Her face went cold and she walked back to the living room. "I see," she said. "Your note meant nothing."
He followed her, the glass of juice in his hand. "So your real name is Duncan?"
She whirled on him. "My real name is Madeleine Cryer Fears. Your wife. There's a license."
"And how did you sign it? How did your name get on it? You can't really hold a pen."
"I can hold a pen. I can hold a glass. I can hold you. Remember how it felt?" She reached for him. Her hand, reaching to brush against his cheek, to cup his jaw and draw him close...

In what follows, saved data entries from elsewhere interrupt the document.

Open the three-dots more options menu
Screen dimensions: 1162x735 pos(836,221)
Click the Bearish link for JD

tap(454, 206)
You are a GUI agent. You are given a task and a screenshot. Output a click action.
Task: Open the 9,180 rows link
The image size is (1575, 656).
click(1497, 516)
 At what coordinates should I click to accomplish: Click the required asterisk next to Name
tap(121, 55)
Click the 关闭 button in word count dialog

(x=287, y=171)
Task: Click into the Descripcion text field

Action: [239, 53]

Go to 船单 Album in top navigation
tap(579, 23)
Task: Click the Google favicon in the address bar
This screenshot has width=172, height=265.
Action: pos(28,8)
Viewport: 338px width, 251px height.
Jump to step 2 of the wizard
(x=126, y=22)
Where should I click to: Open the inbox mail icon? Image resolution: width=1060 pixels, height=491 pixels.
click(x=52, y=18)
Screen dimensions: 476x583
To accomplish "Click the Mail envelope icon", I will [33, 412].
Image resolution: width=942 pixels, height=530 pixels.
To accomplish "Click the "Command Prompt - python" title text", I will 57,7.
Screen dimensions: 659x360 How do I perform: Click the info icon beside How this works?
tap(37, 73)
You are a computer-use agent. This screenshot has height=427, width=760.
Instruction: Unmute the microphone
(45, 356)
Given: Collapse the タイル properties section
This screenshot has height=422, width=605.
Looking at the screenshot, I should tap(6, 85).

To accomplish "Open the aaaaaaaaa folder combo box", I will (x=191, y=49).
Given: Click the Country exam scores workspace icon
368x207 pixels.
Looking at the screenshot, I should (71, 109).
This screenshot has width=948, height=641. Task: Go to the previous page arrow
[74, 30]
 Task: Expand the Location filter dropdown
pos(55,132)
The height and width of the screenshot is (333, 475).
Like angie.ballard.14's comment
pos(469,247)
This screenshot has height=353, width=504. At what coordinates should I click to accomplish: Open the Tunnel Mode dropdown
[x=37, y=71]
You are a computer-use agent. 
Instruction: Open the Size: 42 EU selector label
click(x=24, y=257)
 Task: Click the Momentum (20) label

He grabbed her wrist and pulled her even closer, then poured orange juice over her head. It dribbled down her hair, over her forehead. She covered her face with her hands and wept. "All I want is to love you, Quentin!"
He stood there, looking at the juice, how real it looked. How it dripped from her hair onto her shoulders, some of it down onto the carpet.
"No," he said. "You're not there, and when I poured out that juice it went straight down to the carpet. It didn't go into your hair because you... aren't... real."
She took the glass and threw it against the wall. It shattered and fell. "Think the neighbors heard that?" she asked.
The shards of glass sparkled in the light from the kitchen.
She was crying. He was crying. "Madeleine," he said. "I'm so sorry, I'm—you wouldn't believe—these past few days without you—"
She held him. Her body fit perfectly against his, as it always had. "You think it was easy for me? I shouldn't have run out of there, but Grandmother—she hates me so much. I should have remembered, my love for you, it's stronger than anything, stronger than her hate, stronger than... Oh, Quentin, don't ever be angry with me again, please, it scares me, it hurts me..."
And as she spoke, he looked at the glittering bits of broken glass and remembered the shimmer of the perfect goblets on the table in the library. And then how bare and dirty the table looked, under its dustcover. The look of the water flowing out of the tap into the clean sink in the bathroom, and then the dirty dry sink with taps that didn't work.
"Tin, please let me call you that, please, let me come back and be your wife the way I should be. The way we promised before God that we would."
"You didn't want any cameras at our wedding, Mad," he said. "Why was that?"
She was toying with his hair. "I wanted to imagine that I was the perfect bride, beautiful as snow in sunlight." Her words were simple, and her voice was like low music. Her hand touched his skin, the same touch that had wakened him a few minutes ago and it was awakening him again. "I didn't want to see pictures that might contradict my dream. Do you believe all those Kodak ads? That nothing is real unless you have a picture of it to prove it to yourself? Maybe I should be giving you a Hallmark card right now, or calling you on AT&T so we can have a really touching moment."